_AIM OF THE EXERCISE_
Once you reach the line containing "The height and width of the screenshot is (669, 1140)." in the data below, restate each line word for word up to and including the one containing "Given: Select the PayPal radio button".

[GIVEN RECORDS Boundary: Start]

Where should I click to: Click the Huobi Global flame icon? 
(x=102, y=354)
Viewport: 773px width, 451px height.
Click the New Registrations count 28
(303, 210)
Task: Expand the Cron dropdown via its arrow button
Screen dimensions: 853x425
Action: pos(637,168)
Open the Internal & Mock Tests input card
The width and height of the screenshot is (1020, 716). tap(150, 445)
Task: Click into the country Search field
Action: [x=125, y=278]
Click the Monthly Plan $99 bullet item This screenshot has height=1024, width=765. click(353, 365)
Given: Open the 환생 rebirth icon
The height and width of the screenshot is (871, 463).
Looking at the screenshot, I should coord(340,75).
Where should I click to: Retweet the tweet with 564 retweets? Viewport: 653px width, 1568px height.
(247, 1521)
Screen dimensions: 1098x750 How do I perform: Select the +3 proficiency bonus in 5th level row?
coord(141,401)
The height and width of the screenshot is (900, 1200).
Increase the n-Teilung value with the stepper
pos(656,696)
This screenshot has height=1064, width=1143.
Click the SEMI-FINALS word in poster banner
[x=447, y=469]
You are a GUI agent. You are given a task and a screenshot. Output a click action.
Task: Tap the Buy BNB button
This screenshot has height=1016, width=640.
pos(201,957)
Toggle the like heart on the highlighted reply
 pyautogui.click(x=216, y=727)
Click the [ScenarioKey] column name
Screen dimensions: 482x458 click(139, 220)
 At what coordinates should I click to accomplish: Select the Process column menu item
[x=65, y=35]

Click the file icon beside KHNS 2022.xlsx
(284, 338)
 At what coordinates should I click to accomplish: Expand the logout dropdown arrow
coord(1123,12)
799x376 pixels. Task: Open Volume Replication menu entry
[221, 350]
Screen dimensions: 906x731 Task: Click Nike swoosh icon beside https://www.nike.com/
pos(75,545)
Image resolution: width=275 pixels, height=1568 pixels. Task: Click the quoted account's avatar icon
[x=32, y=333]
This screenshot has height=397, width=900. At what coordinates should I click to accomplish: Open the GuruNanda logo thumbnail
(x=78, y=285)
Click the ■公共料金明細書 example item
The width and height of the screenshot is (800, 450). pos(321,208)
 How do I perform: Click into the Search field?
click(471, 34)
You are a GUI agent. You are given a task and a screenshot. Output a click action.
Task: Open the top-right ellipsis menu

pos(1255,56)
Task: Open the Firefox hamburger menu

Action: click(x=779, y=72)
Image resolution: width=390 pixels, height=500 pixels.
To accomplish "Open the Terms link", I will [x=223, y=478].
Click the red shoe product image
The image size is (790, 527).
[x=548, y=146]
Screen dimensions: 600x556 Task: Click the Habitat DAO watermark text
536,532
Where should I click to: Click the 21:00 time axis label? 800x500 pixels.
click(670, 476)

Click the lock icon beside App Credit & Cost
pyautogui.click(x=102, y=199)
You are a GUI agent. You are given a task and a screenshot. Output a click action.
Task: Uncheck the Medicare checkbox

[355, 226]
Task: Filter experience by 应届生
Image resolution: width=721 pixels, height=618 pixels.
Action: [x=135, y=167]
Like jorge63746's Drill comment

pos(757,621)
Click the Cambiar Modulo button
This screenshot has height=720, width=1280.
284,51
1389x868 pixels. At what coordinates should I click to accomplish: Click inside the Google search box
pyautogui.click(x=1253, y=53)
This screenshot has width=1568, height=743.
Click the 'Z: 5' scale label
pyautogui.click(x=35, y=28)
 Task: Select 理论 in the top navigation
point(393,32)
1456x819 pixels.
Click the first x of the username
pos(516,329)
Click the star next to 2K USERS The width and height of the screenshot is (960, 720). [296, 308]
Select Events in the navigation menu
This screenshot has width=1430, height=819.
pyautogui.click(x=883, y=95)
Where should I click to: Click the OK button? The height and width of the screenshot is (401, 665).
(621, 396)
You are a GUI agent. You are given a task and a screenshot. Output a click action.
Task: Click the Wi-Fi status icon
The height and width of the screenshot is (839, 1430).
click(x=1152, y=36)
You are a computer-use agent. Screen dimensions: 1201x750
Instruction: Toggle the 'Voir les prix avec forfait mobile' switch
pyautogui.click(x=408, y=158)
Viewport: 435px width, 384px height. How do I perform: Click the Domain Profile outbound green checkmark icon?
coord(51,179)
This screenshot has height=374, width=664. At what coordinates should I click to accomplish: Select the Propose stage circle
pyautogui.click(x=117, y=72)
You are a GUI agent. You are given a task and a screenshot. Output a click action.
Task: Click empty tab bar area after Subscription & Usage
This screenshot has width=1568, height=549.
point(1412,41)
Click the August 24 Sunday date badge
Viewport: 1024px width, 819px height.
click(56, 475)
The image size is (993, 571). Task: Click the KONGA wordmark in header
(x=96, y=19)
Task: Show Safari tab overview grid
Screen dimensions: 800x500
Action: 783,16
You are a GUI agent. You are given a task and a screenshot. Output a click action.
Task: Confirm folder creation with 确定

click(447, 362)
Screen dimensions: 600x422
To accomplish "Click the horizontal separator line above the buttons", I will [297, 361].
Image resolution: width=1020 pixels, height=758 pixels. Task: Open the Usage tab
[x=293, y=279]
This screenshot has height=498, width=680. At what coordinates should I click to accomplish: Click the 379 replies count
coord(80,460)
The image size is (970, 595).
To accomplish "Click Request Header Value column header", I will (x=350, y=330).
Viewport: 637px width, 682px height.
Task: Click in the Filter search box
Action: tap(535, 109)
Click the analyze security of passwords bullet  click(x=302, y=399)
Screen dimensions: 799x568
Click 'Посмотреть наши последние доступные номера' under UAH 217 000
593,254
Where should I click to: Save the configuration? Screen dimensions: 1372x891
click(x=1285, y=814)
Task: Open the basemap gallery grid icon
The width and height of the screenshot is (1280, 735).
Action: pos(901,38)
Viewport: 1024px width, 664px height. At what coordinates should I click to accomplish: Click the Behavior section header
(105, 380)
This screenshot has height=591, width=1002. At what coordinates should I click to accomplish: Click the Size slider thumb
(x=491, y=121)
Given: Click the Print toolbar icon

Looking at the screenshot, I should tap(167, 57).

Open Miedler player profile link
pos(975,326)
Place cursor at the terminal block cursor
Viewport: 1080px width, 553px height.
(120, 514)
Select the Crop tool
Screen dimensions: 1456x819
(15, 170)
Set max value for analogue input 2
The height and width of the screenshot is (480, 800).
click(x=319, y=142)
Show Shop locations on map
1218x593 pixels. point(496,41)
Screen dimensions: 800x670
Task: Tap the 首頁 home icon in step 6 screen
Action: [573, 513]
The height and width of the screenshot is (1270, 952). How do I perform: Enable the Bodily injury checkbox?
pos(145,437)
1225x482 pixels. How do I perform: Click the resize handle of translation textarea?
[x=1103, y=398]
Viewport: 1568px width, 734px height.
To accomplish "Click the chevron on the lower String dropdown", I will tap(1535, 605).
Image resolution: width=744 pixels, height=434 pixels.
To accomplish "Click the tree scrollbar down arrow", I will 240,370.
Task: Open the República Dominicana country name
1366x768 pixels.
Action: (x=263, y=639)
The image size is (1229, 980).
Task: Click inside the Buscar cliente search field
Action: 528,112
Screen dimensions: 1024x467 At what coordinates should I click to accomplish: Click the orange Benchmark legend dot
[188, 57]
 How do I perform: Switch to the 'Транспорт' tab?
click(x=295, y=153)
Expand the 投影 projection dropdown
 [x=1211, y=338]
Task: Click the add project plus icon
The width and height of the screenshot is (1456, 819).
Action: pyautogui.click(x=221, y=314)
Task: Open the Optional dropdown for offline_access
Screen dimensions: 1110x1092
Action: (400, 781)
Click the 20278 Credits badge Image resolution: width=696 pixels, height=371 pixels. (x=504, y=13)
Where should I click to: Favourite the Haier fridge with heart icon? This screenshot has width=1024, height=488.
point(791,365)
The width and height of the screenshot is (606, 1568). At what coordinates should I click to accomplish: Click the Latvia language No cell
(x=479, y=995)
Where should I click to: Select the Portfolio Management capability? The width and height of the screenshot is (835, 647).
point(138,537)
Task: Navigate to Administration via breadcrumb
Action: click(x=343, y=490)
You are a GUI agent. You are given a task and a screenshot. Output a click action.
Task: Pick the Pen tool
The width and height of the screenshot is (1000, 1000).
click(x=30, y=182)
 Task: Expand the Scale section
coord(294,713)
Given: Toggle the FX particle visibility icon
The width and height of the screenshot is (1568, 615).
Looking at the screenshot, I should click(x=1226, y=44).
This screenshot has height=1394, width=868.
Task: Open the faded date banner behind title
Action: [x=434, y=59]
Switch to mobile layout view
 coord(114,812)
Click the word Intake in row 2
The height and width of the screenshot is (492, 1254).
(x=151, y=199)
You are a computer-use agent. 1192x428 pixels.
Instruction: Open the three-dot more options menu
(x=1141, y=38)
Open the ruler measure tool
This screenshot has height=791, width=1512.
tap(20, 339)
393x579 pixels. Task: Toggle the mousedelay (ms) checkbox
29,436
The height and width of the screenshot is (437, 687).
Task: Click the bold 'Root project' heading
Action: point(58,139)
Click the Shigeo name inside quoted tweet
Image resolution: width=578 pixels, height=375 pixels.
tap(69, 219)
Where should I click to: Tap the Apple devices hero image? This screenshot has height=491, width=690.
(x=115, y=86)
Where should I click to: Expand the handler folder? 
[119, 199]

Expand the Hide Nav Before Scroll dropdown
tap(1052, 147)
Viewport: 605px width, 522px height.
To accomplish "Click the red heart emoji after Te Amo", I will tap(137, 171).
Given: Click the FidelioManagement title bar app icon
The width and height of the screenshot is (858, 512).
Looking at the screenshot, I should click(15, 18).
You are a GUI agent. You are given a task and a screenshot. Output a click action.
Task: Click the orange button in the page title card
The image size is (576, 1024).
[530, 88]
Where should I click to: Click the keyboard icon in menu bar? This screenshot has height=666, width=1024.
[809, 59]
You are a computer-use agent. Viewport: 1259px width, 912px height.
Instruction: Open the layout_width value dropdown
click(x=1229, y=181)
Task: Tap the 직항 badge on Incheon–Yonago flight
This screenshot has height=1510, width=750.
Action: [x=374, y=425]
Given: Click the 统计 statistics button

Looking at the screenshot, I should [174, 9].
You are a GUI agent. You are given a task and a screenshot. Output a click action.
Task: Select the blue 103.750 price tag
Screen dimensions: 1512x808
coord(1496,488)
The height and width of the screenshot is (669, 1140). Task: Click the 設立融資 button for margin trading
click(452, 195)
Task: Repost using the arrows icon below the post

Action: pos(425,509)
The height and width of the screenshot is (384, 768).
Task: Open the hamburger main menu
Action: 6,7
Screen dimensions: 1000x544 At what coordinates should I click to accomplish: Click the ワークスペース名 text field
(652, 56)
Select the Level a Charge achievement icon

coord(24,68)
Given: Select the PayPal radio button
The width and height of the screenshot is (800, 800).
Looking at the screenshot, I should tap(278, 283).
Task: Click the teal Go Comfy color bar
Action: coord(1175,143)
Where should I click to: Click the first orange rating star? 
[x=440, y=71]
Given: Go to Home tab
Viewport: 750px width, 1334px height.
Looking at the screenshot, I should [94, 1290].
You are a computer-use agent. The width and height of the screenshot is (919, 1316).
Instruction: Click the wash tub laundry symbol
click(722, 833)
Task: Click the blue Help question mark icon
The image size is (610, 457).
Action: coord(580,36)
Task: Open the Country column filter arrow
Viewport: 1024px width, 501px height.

[GIVEN RECORDS Boundary: End]

_WORKED SOLUTION_
The height and width of the screenshot is (669, 1140). Task: Click the 設立融資 button for margin trading
click(452, 195)
Task: Repost using the arrows icon below the post

Action: pos(425,509)
The height and width of the screenshot is (384, 768).
Task: Open the hamburger main menu
Action: 6,7
Screen dimensions: 1000x544 At what coordinates should I click to accomplish: Click the ワークスペース名 text field
(652, 56)
Select the Level a Charge achievement icon

coord(24,68)
Given: Select the PayPal radio button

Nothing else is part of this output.